=== Task description ===
The whole listing is to be restated, character for character.

=== Information supplied ===
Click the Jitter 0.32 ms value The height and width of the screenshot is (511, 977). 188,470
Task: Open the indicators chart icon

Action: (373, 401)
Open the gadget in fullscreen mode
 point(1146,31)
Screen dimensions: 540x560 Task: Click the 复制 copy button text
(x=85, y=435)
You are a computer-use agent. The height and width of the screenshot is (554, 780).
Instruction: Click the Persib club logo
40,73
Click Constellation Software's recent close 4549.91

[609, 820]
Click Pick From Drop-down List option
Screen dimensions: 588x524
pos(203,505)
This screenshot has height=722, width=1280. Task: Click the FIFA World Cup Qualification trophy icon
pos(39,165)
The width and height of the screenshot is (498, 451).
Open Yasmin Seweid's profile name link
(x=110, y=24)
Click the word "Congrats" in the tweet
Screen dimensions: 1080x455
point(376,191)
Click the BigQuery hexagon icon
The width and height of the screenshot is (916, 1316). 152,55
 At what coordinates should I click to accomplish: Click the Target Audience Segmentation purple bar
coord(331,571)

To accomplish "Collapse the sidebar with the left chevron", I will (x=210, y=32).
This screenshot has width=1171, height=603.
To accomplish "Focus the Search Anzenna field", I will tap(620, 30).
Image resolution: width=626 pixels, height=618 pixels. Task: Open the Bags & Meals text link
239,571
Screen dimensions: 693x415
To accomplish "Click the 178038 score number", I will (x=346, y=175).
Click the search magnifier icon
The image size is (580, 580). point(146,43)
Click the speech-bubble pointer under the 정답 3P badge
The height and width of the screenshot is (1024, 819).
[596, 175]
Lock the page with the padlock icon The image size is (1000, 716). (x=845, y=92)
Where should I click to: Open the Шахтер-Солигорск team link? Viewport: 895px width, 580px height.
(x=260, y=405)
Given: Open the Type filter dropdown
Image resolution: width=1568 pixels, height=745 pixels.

=== Exercise response ===
Click the Jitter 0.32 ms value The height and width of the screenshot is (511, 977). 188,470
Task: Open the indicators chart icon

Action: (373, 401)
Open the gadget in fullscreen mode
 point(1146,31)
Screen dimensions: 540x560 Task: Click the 复制 copy button text
(x=85, y=435)
You are a computer-use agent. The height and width of the screenshot is (554, 780).
Instruction: Click the Persib club logo
40,73
Click Constellation Software's recent close 4549.91

[609, 820]
Click Pick From Drop-down List option
Screen dimensions: 588x524
pos(203,505)
This screenshot has height=722, width=1280. Task: Click the FIFA World Cup Qualification trophy icon
pos(39,165)
The width and height of the screenshot is (498, 451).
Open Yasmin Seweid's profile name link
(x=110, y=24)
Click the word "Congrats" in the tweet
Screen dimensions: 1080x455
point(376,191)
Click the BigQuery hexagon icon
The width and height of the screenshot is (916, 1316). 152,55
 At what coordinates should I click to accomplish: Click the Target Audience Segmentation purple bar
coord(331,571)

To accomplish "Collapse the sidebar with the left chevron", I will (x=210, y=32).
This screenshot has width=1171, height=603.
To accomplish "Focus the Search Anzenna field", I will tap(620, 30).
Image resolution: width=626 pixels, height=618 pixels. Task: Open the Bags & Meals text link
239,571
Screen dimensions: 693x415
To accomplish "Click the 178038 score number", I will (x=346, y=175).
Click the search magnifier icon
The image size is (580, 580). point(146,43)
Click the speech-bubble pointer under the 정답 3P badge
The height and width of the screenshot is (1024, 819).
[596, 175]
Lock the page with the padlock icon The image size is (1000, 716). (x=845, y=92)
Where should I click to: Open the Шахтер-Солигорск team link? Viewport: 895px width, 580px height.
(x=260, y=405)
Given: Open the Type filter dropdown
Image resolution: width=1568 pixels, height=745 pixels.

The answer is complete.